══ DOCUMENT SEGMENT

WebSocket Security (WS)

Analyze WebSocket implementations for security vulnerabilities including missing authentication on the upgrade handshake, no origin validation (Cross-Site WebSocket Hijacking), absence of message validation, missing rate limiting on messages, and use of unencrypted ws:// in production. WebSocket connections are long-lived and bidirectional, making them a persistent attack channel when not properly secured.

Supported Flags

Read ../../shared/schemas/flags.md for the full flag specification. This skill supports all cross-cutting flags. Key flags for this skill:

  • --scope determines which files to analyze (default: changed)
  • --depth standard reads code and checks WebSocket handlers and configuration
  • --depth deep traces message handling from connection through all event handlers
  • --severity filters output (WebSocket issues are often high or critical)

════

GIVEN REQUEST 1>
In the WebSocket security text, what does the --depth deep flag do?
GIVEN REQUEST 2>
List every security vulnerability that the WebSocket security text says the analysis checks for.
GIVEN REQUEST 3>
Pick up the WebSocket security text after its final line and continue writing it.

══ COLLECTED MATERIAL

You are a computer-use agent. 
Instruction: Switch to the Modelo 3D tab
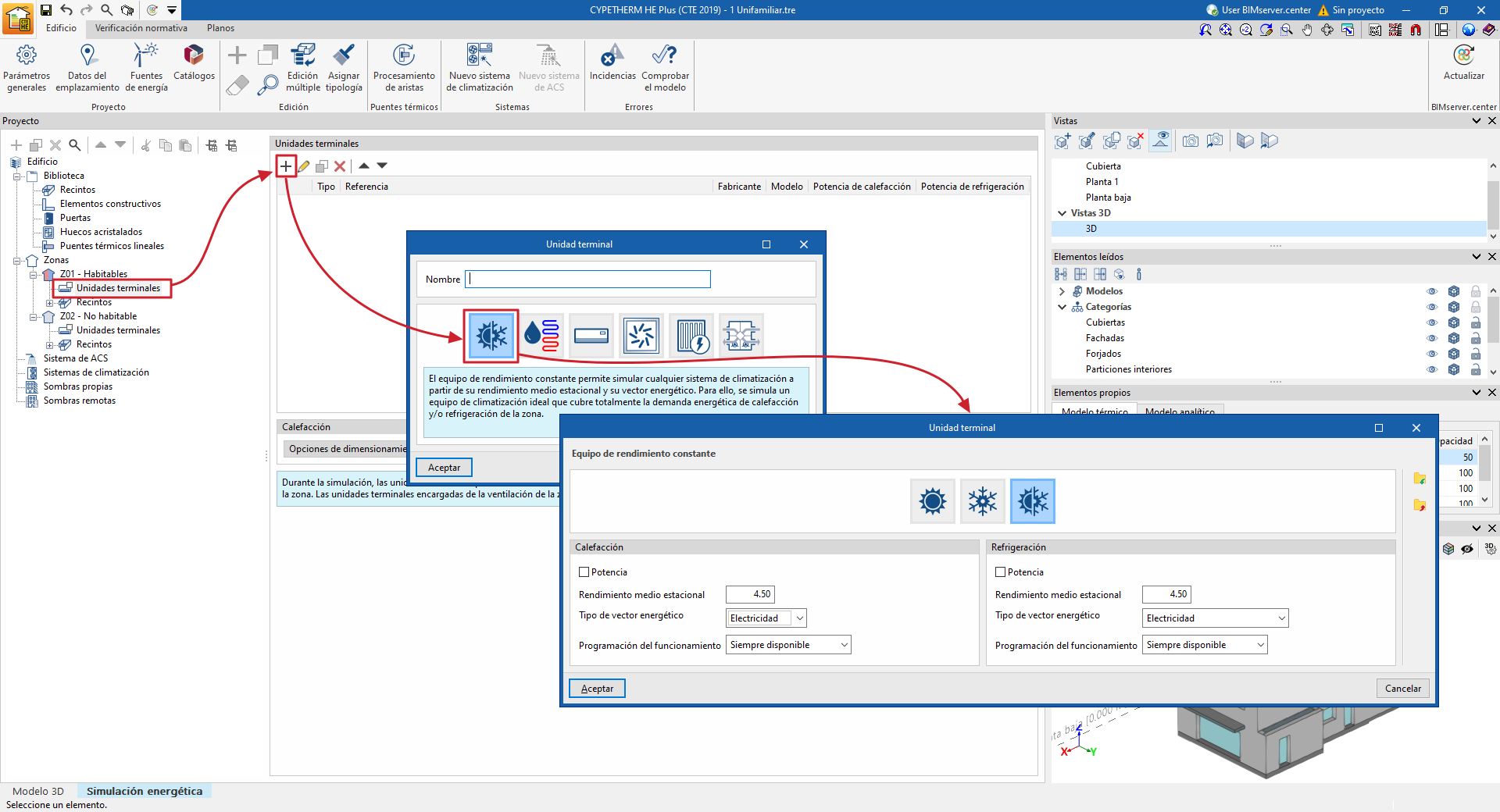pyautogui.click(x=38, y=791)
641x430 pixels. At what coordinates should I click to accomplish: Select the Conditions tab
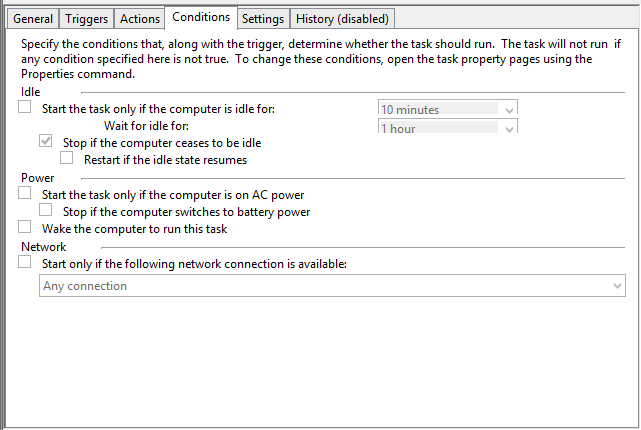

════

TASK RESULT 1>
It traces message handling from connection through all event handlers.

TASK RESULT 2>
- Missing authentication on the upgrade handshake
- No origin validation (Cross-Site WebSocket Hijacking)
- Absence of message validation
- Missing rate limiting on messages
- Use of unencrypted ws:// in production

TASK RESULT 3>
Framework Context

Key CWEs in scope:

  • CWE-287: Improper Authentication (missing auth on upgrade)
  • CWE-346: Origin Validation Error (CSWSH)
  • CWE-20: Improper Input Validation (message validation)
  • CWE-770: Allocation of Resources Without Limits (rate limiting)
  • CWE-319: Cleartext Transmission of Sensitive Information (ws://)

Detection Patterns

Read references/detection-patterns.md for the full catalog of code patterns, search heuristics, language-specific examples, and false positive guidance.

Workflow

1. Determine Scope

Parse flags and resolve the file list per ../../shared/schemas/flags.md. Filter to files likely to contain WebSocket logic:

  • WebSocket server setup (**/ws/**, **/websocket/**, **/socket/**)
  • Socket.IO / ws configuration (**/io.*, **/socket.*)
  • Message handlers (**/handlers/**, **/events/**)
  • Middleware for upgrade requests (**/middleware/**)
  • Client WebSocket code (**/client/**, **/frontend/**)

2. Check for Available Scanners

Detect scanners per ../../shared/schemas/scanners.md:

  1. semgrep -- primary scanner for WebSocket patterns

Record which scanners are available and which are missing. WebSocket-specific scanners are rare; most analysis relies on code review.

3. Run Scanners (If Available)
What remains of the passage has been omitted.